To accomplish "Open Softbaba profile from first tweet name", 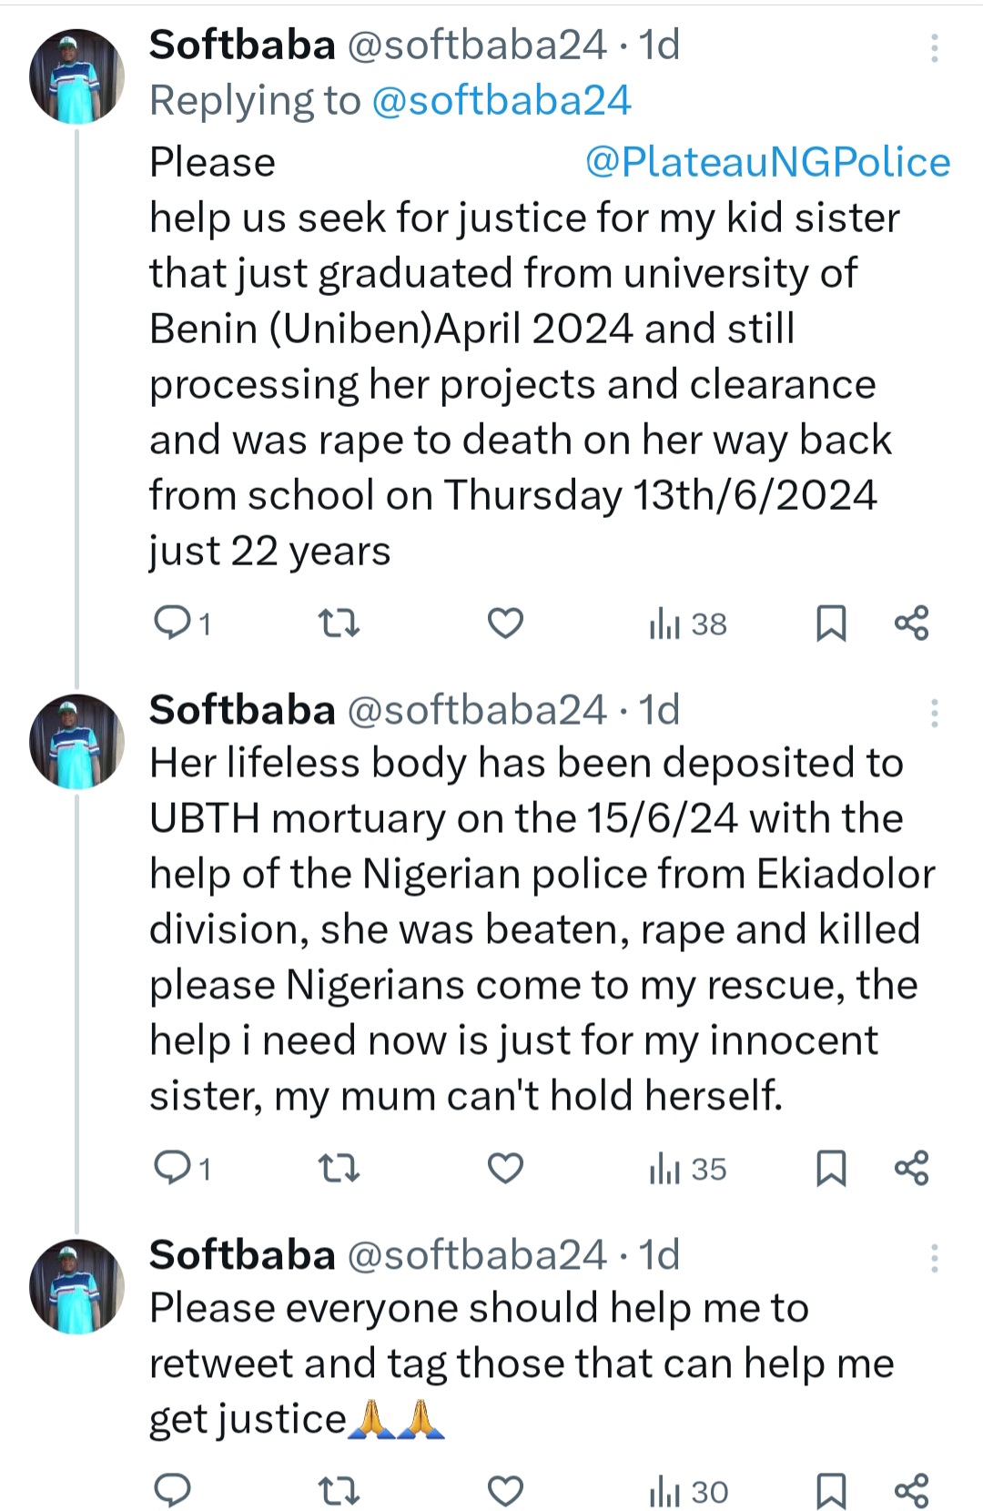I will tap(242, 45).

━━━

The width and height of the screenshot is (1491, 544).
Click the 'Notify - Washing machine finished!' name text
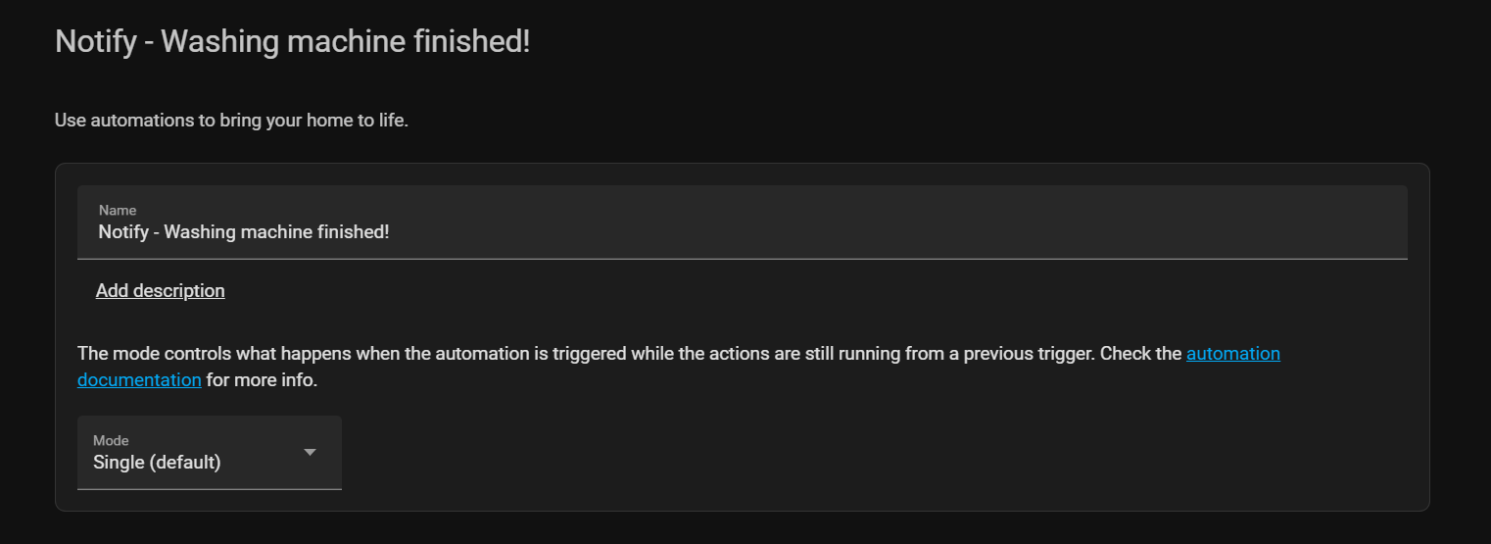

━━━

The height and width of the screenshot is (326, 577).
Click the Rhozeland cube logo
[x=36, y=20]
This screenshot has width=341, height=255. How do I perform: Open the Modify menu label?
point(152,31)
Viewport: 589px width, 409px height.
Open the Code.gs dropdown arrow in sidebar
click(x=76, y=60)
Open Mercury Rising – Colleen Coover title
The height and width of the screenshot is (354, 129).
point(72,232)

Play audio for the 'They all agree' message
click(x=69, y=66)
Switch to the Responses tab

━━━

THE PROBLEM: From the data above, return every line from the line that has "The height and width of the screenshot is (354, 129)." up to and including the line that has "Switch to the Responses tab", exactly.

RESPONSE:
The height and width of the screenshot is (354, 129).
point(72,232)

Play audio for the 'They all agree' message
click(x=69, y=66)
Switch to the Responses tab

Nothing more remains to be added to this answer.